- _TEXTAUSZUG_
● ● ● ●
Der Mensch der Gegenwart hat nicht nur das Recht auf ein gutes Leben, er hat auch das Recht auf einen guten Tod. Dieses Recht ist kein verbrieftes, gesetzlich einklagbares, es ist ein konventionelles, sittenkonformes Recht, das den Geist der Zeit repräsentiert.
Der Mensch hat das Recht, von Ärzten sterben gelassen zu werden, wenn er im Falle einer irreversiblen Krankheit sterben will. Er hat das Recht auf einen Geborgenheitsraum im Hospiz, er hat das Recht auf Sterbebegleitung – ja, auf Sterbehilfe.
Menschenwürde ist Sterbenswürde
Warum hat jeder dieses Recht und warum muss es jedem zugestanden werden? Weil das Recht auf einen gelingenden Tod besagt, dass Menschenwürde zugleich Sterbenswürde ist. Menschenwürde ist das Recht auf Würde, auch, eines selbstbestimmten Sterbens. Über den Tod zu reden heißt, sich über das Leben zu verständigen.
● ● ● ●
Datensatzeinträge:

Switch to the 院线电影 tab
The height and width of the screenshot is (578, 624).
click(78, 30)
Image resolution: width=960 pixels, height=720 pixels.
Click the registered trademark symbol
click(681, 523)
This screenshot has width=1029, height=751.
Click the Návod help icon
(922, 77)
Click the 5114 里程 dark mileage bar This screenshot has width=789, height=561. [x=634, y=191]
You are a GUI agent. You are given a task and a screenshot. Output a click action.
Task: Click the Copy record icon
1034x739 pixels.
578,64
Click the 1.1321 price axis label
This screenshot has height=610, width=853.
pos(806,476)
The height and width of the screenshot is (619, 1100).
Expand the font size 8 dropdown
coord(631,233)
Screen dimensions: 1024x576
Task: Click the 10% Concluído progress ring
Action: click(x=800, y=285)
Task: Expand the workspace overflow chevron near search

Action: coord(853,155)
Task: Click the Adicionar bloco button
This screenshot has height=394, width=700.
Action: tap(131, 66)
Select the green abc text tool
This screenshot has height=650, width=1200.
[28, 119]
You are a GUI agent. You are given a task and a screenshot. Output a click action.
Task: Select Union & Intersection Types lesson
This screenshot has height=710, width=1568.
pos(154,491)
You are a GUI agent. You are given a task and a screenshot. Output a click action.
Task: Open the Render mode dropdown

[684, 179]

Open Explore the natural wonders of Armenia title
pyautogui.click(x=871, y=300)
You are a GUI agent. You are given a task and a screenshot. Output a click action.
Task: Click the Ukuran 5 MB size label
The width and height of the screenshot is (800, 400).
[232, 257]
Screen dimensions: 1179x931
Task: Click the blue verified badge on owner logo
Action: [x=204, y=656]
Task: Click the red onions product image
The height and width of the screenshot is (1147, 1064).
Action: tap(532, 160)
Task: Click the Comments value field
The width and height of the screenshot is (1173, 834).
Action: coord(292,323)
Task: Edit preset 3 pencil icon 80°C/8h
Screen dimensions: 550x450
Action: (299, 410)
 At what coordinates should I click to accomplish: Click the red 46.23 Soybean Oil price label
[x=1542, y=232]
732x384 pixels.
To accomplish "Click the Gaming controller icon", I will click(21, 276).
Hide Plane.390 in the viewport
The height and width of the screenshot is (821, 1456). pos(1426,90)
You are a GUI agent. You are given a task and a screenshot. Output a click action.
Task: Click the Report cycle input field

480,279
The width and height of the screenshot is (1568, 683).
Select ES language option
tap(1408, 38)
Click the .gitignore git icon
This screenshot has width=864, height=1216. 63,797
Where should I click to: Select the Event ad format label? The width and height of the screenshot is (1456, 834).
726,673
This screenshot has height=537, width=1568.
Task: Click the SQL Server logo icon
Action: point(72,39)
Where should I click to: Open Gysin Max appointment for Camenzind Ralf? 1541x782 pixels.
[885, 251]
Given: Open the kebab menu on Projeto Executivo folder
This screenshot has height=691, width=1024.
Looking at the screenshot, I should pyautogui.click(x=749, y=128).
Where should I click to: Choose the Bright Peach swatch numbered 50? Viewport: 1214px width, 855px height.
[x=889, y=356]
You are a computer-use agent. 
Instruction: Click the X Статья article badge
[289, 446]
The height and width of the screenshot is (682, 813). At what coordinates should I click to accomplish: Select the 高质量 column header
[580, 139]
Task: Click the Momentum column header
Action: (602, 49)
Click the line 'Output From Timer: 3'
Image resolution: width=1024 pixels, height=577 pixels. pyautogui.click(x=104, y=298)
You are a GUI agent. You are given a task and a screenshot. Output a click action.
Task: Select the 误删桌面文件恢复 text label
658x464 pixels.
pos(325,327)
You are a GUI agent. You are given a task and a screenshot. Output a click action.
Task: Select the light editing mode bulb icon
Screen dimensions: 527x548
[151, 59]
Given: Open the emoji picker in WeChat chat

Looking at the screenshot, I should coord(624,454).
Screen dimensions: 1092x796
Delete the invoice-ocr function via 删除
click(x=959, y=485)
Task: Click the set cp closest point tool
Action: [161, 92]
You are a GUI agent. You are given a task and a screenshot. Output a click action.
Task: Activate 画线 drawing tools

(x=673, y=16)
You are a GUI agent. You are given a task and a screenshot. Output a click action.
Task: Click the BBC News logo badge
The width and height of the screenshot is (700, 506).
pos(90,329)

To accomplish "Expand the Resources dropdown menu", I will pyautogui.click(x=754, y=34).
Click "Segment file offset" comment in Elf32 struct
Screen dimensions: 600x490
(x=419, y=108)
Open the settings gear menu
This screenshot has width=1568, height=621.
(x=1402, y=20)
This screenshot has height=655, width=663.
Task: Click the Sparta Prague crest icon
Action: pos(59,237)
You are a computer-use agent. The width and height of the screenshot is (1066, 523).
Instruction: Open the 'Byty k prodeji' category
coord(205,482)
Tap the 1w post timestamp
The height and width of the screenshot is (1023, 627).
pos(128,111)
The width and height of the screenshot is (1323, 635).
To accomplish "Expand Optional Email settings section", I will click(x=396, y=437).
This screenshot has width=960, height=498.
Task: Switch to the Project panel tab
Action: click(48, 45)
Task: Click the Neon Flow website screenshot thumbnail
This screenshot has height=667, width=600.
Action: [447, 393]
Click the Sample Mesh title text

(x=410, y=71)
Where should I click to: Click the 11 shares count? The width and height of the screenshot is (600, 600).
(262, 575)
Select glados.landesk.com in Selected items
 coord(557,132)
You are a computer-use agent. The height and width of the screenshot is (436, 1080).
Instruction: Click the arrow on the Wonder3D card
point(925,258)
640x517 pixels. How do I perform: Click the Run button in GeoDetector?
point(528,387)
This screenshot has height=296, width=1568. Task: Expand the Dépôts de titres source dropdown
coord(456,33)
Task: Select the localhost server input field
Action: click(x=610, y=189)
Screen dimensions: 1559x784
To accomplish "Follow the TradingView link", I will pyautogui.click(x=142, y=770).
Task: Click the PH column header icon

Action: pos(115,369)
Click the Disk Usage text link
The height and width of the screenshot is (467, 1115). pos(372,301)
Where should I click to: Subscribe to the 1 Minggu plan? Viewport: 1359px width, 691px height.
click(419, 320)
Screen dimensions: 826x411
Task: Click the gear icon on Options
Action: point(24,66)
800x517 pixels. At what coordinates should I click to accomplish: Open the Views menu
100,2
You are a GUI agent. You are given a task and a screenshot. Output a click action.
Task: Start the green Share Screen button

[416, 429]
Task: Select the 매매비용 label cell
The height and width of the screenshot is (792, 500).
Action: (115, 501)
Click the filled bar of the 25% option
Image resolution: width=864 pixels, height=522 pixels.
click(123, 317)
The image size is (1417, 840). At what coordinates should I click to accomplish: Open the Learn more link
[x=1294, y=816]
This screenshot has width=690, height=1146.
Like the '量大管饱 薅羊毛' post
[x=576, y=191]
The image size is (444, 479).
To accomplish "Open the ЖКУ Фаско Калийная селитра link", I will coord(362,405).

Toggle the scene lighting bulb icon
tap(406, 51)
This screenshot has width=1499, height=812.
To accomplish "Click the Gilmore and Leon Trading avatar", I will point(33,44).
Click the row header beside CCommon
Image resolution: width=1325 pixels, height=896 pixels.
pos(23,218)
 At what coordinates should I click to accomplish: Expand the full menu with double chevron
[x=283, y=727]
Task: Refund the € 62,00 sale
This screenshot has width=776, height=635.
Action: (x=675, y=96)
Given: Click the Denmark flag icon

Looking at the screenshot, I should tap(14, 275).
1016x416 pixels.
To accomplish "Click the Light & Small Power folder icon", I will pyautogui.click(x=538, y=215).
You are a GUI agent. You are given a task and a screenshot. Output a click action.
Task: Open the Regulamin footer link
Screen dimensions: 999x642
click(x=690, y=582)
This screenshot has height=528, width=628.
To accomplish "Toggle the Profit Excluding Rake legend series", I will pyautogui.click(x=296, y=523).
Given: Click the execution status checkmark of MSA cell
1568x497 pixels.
● ● ● ●
- _AUFGABE 1_
Fassen Sie den Absatz des Textauszugs, der mit „Der Mensch hat das Recht, von Ärzten“ beginnt, als knappe Liste zusammen, ohne seine wesentlichen Aussagen wegzulassen.
- _AUFGABE 2_
Bitte drucken Sie aus dem Textauszug die Stelle von „Der Mensch der“ bis „ja, auf Sterbehilfe.“ wortgetreu ab.
Die Auflistung wird hier nicht gebraucht.

- _LÖSUNG 1_
Der Mensch hat das Recht
- bei einer irreversiblen Krankheit von Ärzten sterben gelassen zu werden, wenn er sterben will,
- auf einen Geborgenheitsraum im Hospiz,
- auf Sterbebegleitung,
- auf Sterbehilfe.

- _LÖSUNG 2_
Der Mensch der Gegenwart hat nicht nur das Recht auf ein gutes Leben, er hat auch das Recht auf einen guten Tod. Dieses Recht ist kein verbrieftes, gesetzlich einklagbares, es ist ein konventionelles, sittenkonformes Recht, das den Geist der Zeit repräsentiert.
Der Mensch hat das Recht, von Ärzten sterben gelassen zu werden, wenn er im Falle einer irreversiblen Krankheit sterben will. Er hat das Recht auf einen Geborgenheitsraum im Hospiz, er hat das Recht auf Sterbebegleitung – ja, auf Sterbehilfe.